In one experiment, participants were asked to complete a puzzle. Next to them was a person who had promised to help them; only that in some cases it did, in others it did not and in some cases it offered assistance that could be considered excessive.

What happened?

The researchers noted that people were irritated when those who promised to help did not keep their promise, but curiously, there was no substantial difference when the person kept the promise or went too far with the help offered. In fact, psychologists were amazed to find that offering more help than expected had such a minimal effect in terms of gratitude and appreciation.

These researchers concluded that, on a societal level, the action that involves keeping a promise is often overestimated. Because? Simply because keeping a promise not only does something good for someone, but we also respect some kind of implicit social contract and show that we are trustworthy people.

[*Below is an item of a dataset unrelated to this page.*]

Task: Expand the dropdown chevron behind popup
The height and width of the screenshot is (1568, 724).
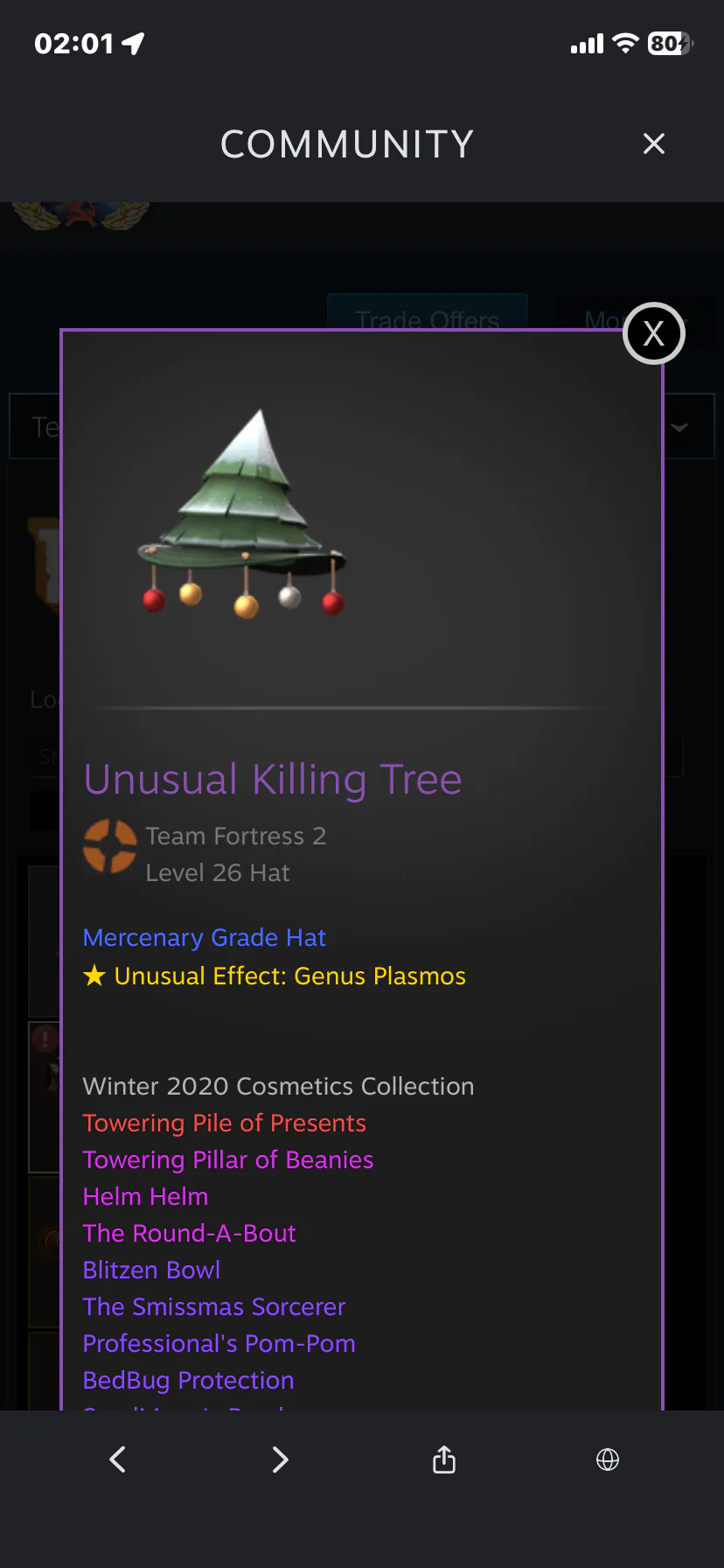Action: tap(679, 427)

What are the tips applicable to everyday life?

First, that it is important to keep the promises made, at least if you want to continue to maintain a good relationship with the person. Keeping a promise generates appreciation and trust.

Second, that it is not necessary to make a superhuman effort or to give much more than what we have promised, as this "extra" is not always appreciated. Therefore, if you want to exceed the expectations of the other, you must be motivated by self-satisfaction, and you should not be angry if the person does not show the gratitude that was expected to receive.

Do you prefer a just society or a generous society?

The results of this study may seem strange, but in reality they reflect one of the implicit rules of our society, and this is also demonstrated by another equally interesting experiment in which the participants were engaged in a game called "the dictator". In practice, some of the participants had the power to punish or reward based on the behavior of the other participants in the game.

Thus it could be observed that some of them punished people for being selfish and rewarded them when they were right, but generosity often went unnoticed. And, apparently, in our social system the value of justice is higher than that of generosity. Therefore, we react positively when someone keeps his promise but we do not get particularly excited if he is also generous.

Of course, this does not mean that being generous is wrong, but that in the hierarchy of social values ​​that many of us share, we place more weight on justice without even realizing it.